POJ 3468 A Simple Problem with Integers【线段树】

A Simple Problem with Integers

Problem Description

You have N integers, A1, A2, ... , AN. You need to deal with two kinds of operations. One type of operation is to add some given number to each number in a given interval. The other is to ask for the sum of numbers in a given interval.

Input

The first line contains two numbers N and Q. 1 ≤ N,Q ≤ 100000.
The second line contains N numbers, the initial values of A1, A2, ... , AN. -1000000000 ≤ Ai ≤ 1000000000.
Each of the next Q lines represents an operation.
"C a b c" means adding c to each of Aa, Aa+1, ... , Ab. -10000 ≤ c ≤ 10000.
"Q a b" means querying the sum of Aa, Aa+1, ... , Ab.

Output

You need to answer all Q commands in order. One answer in a line.

Sample Input

10 5
1 2 3 4 5 6 7 8 9 10
Q 4 4
Q 1 10
Q 2 4
C 3 6 3
Q 2 4

Sample Output

4
55
9
15

题解

首先需要注意数据，应该用longlong
其次只有一组测试样例，用while就会WA

代码

#include<iostream>
#include<cstdio>
#include<cstring>
#include<string>
//#include<bits/stdc++.h>
#define inf 0x3f3f3f3f;
#define ll long long
const int maxn =200005;
using namespace std;
struct node
{
   ll l,r,w,f;
}tree[maxn<<2];

ll n,m;
ll q,x,y;
ll ans ;
ll a,b;
int T,kase =0;


void build(int l ,int r ,int k)
{
	tree[k].l = l; tree[k].r = r;
	if(l==r)	{scanf("%lld",&tree[k].w);return ;}
	int m = (l+r)/2;
	build(l,m,k*2);
	build(m+1,r,k*2+1);
	tree[k].w = tree[k*2].w + tree[k*2+1].w;
}

void down(int k) //下传标记
{
	tree[k*2].f+=tree[k].f;
	tree[k*2+1].f+=tree[k].f;

	tree[k*2].w+=tree[k].f*(tree[k*2].r-tree[k*2].l+1);
  tree[k*2+1].w+=tree[k].f*(tree[k*2+1].r-tree[k*2+1].l+1);

	tree[k].f = 0;
}

void sum(int k)

______________________________

• [简短任务 1]: 请列出这篇线段树题解的代码中实际引入、未被注释掉的全部头文件。

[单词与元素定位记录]
______________________________

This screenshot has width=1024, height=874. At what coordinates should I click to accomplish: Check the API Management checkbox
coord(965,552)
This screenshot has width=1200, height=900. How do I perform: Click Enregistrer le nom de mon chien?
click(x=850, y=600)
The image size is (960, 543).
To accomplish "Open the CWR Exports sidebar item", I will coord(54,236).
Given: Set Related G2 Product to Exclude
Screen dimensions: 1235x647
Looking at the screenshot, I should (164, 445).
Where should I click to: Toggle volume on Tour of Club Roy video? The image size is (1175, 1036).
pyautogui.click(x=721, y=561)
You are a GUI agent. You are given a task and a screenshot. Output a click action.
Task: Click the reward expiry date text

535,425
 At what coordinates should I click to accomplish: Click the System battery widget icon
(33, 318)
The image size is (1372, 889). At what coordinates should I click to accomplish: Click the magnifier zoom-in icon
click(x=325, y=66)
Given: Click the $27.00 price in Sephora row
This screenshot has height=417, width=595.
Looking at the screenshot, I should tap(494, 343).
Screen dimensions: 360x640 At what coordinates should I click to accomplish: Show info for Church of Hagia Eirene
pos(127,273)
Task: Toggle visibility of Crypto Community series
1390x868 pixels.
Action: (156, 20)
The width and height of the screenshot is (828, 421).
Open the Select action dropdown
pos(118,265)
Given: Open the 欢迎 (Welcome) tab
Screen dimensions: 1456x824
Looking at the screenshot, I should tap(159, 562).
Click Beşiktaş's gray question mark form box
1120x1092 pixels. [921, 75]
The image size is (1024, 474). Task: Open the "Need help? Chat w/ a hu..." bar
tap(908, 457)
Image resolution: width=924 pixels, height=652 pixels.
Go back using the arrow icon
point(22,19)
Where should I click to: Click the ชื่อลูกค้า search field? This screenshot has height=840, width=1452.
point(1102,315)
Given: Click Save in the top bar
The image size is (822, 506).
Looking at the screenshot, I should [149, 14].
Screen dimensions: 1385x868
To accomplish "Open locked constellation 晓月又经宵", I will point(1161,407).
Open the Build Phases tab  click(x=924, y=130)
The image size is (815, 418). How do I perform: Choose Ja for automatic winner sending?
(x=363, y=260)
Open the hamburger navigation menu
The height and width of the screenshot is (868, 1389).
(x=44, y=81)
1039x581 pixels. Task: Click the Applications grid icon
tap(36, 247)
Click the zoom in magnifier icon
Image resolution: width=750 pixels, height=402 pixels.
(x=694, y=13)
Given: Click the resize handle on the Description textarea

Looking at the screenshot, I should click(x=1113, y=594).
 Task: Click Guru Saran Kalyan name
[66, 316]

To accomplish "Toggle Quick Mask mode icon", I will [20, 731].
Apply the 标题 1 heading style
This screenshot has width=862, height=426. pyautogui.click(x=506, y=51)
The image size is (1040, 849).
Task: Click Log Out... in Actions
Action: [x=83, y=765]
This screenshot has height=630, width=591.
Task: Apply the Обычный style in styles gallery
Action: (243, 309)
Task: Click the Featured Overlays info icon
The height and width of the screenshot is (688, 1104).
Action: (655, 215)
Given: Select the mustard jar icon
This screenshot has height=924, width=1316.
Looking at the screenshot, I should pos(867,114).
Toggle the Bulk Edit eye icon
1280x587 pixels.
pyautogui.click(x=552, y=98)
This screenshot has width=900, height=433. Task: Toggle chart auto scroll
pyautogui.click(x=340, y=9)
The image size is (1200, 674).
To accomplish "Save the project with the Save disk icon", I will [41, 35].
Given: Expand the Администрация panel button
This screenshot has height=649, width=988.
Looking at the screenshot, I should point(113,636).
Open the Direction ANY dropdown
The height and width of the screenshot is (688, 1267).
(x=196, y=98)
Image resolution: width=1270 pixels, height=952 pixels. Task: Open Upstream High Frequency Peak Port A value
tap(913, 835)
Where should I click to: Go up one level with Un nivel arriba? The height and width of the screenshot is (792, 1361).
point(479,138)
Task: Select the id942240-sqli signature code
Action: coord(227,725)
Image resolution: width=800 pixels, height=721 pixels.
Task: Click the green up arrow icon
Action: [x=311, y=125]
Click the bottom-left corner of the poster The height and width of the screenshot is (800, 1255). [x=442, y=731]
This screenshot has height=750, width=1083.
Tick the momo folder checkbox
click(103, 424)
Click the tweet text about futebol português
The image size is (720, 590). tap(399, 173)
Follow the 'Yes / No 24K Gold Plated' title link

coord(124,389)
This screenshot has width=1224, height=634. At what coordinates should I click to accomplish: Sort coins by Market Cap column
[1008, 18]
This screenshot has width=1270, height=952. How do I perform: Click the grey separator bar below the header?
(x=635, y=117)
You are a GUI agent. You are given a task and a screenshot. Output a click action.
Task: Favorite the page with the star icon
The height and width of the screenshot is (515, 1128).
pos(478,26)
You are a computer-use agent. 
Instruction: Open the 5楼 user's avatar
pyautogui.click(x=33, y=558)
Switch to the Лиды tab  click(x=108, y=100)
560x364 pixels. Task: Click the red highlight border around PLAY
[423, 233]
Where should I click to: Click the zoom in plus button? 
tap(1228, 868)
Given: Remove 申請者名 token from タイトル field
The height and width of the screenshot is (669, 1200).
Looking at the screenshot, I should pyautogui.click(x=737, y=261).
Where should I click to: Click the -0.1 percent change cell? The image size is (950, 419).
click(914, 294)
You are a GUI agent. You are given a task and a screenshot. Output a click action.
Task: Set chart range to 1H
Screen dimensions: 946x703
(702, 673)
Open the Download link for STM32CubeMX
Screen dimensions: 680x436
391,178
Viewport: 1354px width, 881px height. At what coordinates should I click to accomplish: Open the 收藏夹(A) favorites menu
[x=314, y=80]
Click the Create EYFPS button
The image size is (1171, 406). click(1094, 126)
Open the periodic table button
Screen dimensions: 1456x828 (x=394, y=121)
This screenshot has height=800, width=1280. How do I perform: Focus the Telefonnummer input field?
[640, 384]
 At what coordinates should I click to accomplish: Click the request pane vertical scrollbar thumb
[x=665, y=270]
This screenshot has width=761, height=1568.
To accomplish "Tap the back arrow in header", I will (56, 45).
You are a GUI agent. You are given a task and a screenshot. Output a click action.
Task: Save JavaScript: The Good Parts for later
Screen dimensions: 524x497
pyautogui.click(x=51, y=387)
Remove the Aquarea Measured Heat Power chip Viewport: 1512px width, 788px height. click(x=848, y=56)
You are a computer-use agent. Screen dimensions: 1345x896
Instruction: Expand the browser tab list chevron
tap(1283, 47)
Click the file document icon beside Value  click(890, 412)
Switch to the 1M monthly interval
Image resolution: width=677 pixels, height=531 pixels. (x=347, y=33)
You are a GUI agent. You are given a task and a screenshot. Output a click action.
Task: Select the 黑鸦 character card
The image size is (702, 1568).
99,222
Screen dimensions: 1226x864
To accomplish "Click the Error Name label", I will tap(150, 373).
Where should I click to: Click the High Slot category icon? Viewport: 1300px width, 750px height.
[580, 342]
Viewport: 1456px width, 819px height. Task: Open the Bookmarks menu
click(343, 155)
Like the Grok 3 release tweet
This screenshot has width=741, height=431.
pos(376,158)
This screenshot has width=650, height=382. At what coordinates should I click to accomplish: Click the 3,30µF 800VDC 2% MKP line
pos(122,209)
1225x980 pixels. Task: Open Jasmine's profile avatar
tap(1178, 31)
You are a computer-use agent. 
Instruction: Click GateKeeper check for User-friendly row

______________________________

• [简短任务 2]: 请原样返回列表中的各行：从包含“This screenshot has height=750, width=1083.”的那一行开始，到包含“Screen dimensions: 1456x828 (x=394, y=121)”的那一行结束，首尾两行都要包括。

• [答案 1]: iostream、cstdio、cstring、string

• [答案 2]:
This screenshot has height=750, width=1083.
Tick the momo folder checkbox
click(103, 424)
Click the tweet text about futebol português
The image size is (720, 590). tap(399, 173)
Follow the 'Yes / No 24K Gold Plated' title link

coord(124,389)
This screenshot has width=1224, height=634. At what coordinates should I click to accomplish: Sort coins by Market Cap column
[1008, 18]
This screenshot has width=1270, height=952. How do I perform: Click the grey separator bar below the header?
(x=635, y=117)
You are a GUI agent. You are given a task and a screenshot. Output a click action.
Task: Favorite the page with the star icon
The height and width of the screenshot is (515, 1128).
pos(478,26)
You are a computer-use agent. 
Instruction: Open the 5楼 user's avatar
pyautogui.click(x=33, y=558)
Switch to the Лиды tab  click(x=108, y=100)
560x364 pixels. Task: Click the red highlight border around PLAY
[423, 233]
Where should I click to: Click the zoom in plus button? 
tap(1228, 868)
Given: Remove 申請者名 token from タイトル field
The height and width of the screenshot is (669, 1200).
Looking at the screenshot, I should pyautogui.click(x=737, y=261).
Where should I click to: Click the -0.1 percent change cell? The image size is (950, 419).
click(914, 294)
You are a GUI agent. You are given a task and a screenshot. Output a click action.
Task: Set chart range to 1H
Screen dimensions: 946x703
(702, 673)
Open the Download link for STM32CubeMX
Screen dimensions: 680x436
391,178
Viewport: 1354px width, 881px height. At what coordinates should I click to accomplish: Open the 收藏夹(A) favorites menu
[x=314, y=80]
Click the Create EYFPS button
The image size is (1171, 406). click(1094, 126)
Open the periodic table button
Screen dimensions: 1456x828 (x=394, y=121)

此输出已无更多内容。